I asked a friend of mine, and she said “The root is humanism which basically is the study of humans and human nature. In simple forms that is just an understanding more of how humans behave and what works humane would come from the same root.” Ok. I see. So by being labelled Humanistic I am being humane? Jesus came on earth to experience what it is to be human.

 “I imagine someone is using [the word humanist] to say you are falling into secular humanistic thinking by seeking to help meet people's needs. There really doesn't need to be a divide since God cares about our physical needs since he created them. Usually this charge also comes from someone who is over spiritualizing God's purposes.” So if he meant to call me a secular humanistic thinker does that means I am being too practical with my understanding of my faith? Let's assume her observation is true then: that there are two thinking perspectives.

Let me then try to present a scenario from these two perspectives: a humanistic thinking and a spiritualized thinking. The scenario is meeting with Mahmoud, a refugee from Dehesha camp.

 Spiritualized thinking: I must gain this refugee’s soul to Christ! Now is my chance to offer him the message of salvation!

“Mahmoud, do you know that God loves you? He loves you so much that he sent Jesus to the cross to die for your sins and mine (quote from John 3:16)! He loves you so much that he was willing to carry your sins and die instead of you and me? Do you want to live in a place where there is no hate? No lies? No sin? Believe in Jesus today, and your name will be written in the book of life.”
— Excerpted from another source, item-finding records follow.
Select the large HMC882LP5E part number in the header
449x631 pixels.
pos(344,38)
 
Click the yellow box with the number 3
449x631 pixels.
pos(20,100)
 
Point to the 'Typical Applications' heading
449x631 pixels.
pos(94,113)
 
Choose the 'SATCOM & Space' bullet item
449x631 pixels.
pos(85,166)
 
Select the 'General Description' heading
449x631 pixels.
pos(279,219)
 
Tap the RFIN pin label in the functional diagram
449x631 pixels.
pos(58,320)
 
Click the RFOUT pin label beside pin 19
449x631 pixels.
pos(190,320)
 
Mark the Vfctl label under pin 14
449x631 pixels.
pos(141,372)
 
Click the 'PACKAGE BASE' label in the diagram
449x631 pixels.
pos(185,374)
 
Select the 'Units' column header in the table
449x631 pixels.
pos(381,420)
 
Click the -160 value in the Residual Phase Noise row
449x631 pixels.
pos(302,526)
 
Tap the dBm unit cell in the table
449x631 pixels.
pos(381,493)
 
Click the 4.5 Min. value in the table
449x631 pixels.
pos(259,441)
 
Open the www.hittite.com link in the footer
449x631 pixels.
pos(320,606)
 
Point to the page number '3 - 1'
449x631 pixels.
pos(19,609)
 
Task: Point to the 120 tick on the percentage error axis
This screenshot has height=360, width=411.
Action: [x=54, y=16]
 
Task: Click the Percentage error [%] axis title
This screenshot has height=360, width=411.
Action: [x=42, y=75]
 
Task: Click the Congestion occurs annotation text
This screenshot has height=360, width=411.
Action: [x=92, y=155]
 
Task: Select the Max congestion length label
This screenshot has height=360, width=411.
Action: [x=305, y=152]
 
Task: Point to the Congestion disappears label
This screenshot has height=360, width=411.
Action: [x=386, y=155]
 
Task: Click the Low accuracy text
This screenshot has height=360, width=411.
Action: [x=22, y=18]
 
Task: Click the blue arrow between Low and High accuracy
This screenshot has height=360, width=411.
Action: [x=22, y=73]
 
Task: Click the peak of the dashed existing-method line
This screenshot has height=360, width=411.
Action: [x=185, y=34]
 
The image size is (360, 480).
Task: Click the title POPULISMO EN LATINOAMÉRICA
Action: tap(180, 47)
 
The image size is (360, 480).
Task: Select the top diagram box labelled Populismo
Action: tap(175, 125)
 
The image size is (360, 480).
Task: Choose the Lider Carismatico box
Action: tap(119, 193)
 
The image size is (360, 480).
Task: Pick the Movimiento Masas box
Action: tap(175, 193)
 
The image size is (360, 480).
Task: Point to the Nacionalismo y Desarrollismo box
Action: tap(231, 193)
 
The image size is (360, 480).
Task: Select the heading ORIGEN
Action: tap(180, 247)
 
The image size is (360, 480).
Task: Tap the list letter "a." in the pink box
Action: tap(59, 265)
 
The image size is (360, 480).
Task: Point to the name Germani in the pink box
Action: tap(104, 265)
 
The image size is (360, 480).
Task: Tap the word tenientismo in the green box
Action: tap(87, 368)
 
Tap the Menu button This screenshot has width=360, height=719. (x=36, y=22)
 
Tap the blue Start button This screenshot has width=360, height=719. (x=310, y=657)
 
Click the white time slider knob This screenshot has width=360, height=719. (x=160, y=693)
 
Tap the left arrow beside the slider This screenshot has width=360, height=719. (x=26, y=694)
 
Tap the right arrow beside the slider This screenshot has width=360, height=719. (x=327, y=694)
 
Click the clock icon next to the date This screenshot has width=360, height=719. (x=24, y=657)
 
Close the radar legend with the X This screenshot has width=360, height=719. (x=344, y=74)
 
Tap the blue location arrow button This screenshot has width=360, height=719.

I have given Mahmoud the message. I challenge you to ask yourself what were your motives?  Do you genuinely care for Mahmoud's life or you were driven by your guilty conscience?  

 Humanistic thinking: I want to try to understand Mahmoud’s life more, and I think if Mahmoud knows Jesus, he would be able to cope better with life’s challenges, and most of all he would have a hope to hang onto.

“Mahmoud, I know that life seems unfair and you have been handed a hard life. I cannot understand how it is to lose your home or land and live in a one-room house. All I know is that life is more than what we possess, and this is why I care about you and I want to be your advocate. What happened to you and your family is not fair, and I want to fight for you in the same way Jesus fought for people’s injustices then. I want to fight for you with love and compassion. I hope you see Christ in me.” 

My heart is heavy for Mahmoud and his family. My journey for him has just begun.

 Let me end by saying a few things for those who have been labelled humanists like myself:

  1. Take it as a complement.
  2. Don’t be discouraged.
  3. If you are being labelled this, then you must be doing something right.
  4. You are not alone. There are many of us, keep your voice loud and you will find people who believe just the same as you do.

 And for those who have labelled others with it. (Though I doubt you have read this far!)

  1. I know that you label them as such so you don’t have to take what they say seriously!
  2. I challenge you to take it seriously!
  3. We have compassion to you too. We believe there is room for you as well -  in God’s endless party in heaven and here!

I am thankful for my brother because he challenges me to think and reconsider my beliefs. I can do that with those who don't share the same beliefs, and not with the ones that agree with me. He makes me a better follower.